KESANTUNAN BERBAHASA
Sudah
lazim apabila memperlakukan kesantunan sebagai suatu konsep yang tegas, seperti gagasan, tingkah laku sosial yang sopan, atau
etiket, terdapat dalam budaya, prinsip umum yang berbeda untuk menjadi
sopan dalam interaksi sosial dalam suatu budaya khusus,
sebagian dari prinsip-prinsip umum ini termasuk sifat
bijaksana, pemurah, rendah hati, dan simpatik terhadap orang lain (Yule, 2006:104).
Dicetuskannya
konsep kesantunan karena di dalam tuturan penutur tidak hanya
mematuhi prinsip kerjasama, tetapi kesantunan diperlukan hanya untuk melengkapi prinsip kerjasama dan mengatasi kesulitan yang timbul
akibat penerapan prinsip kerjasama (Gunarwan, 1995:6)
menegaskan bahwa pelanggaran prinsip kerjasama adalah bukti bahwa
didalam berkomunikasi penutur dan mitra tutur tidak hanya
sekedar penyampai informasi saja tetapi juga menyampaikan amanat. Sehingga kebutuhan penutur adalah menjaga dan memelihara
hubungan sosial penutur dan mitra tutur (walaupun dalam situasi
tertentu tidak menuntut pemeliharaan hubungan itu).

#### Data mentah:
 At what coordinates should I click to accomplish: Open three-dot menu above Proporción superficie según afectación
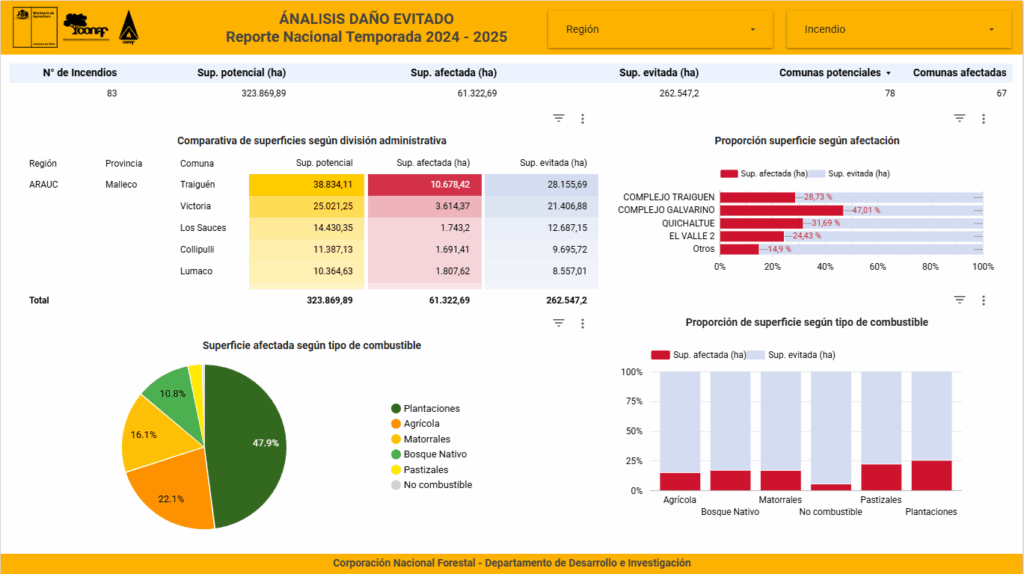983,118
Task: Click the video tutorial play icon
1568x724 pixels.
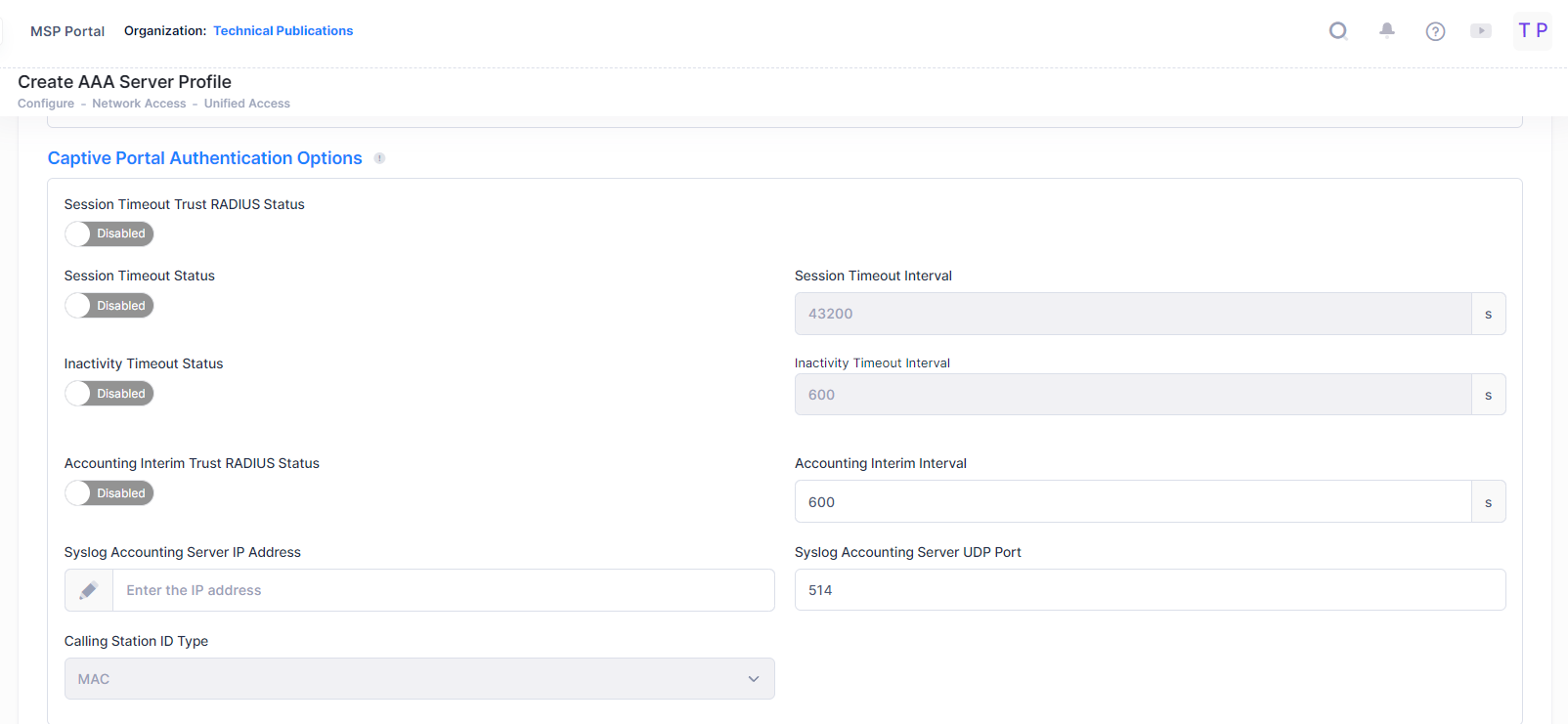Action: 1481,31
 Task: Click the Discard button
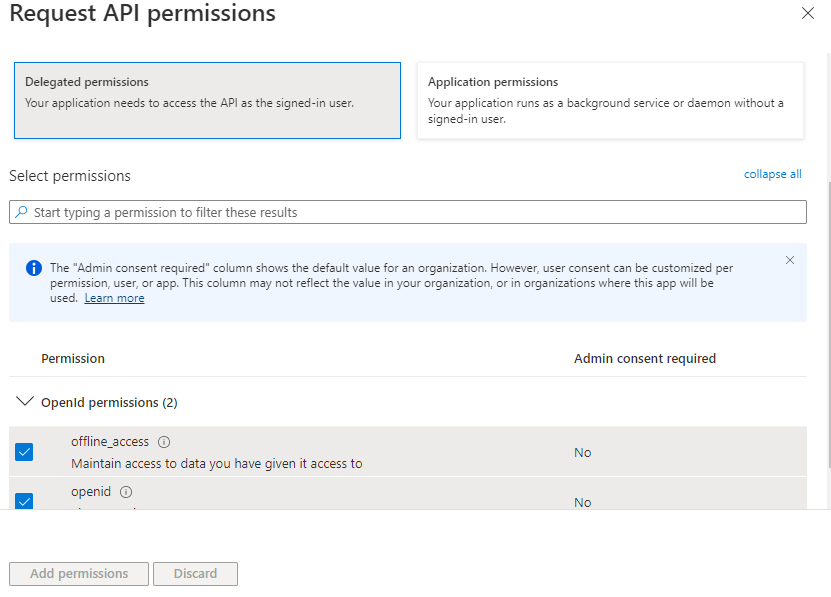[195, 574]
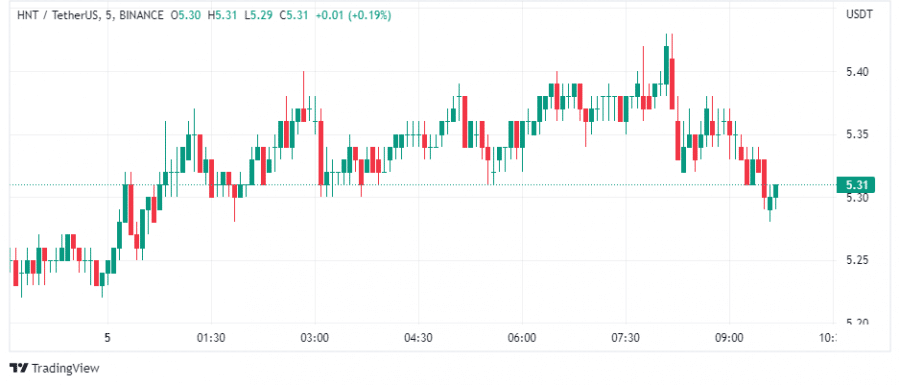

#### Latihan:
Tuliskan kembali secara persis penggalan teks tentang kesantunan berbahasa, mulai dari "Dicetuskannya" sampai dengan "kerjasama (Gunarwan, 1995:6)".

#### Jawaban di bawah:
Dicetuskannya
konsep kesantunan karena di dalam tuturan penutur tidak hanya
mematuhi prinsip kerjasama, tetapi kesantunan diperlukan hanya untuk melengkapi prinsip kerjasama dan mengatasi kesulitan yang timbul
akibat penerapan prinsip kerjasama (Gunarwan, 1995:6)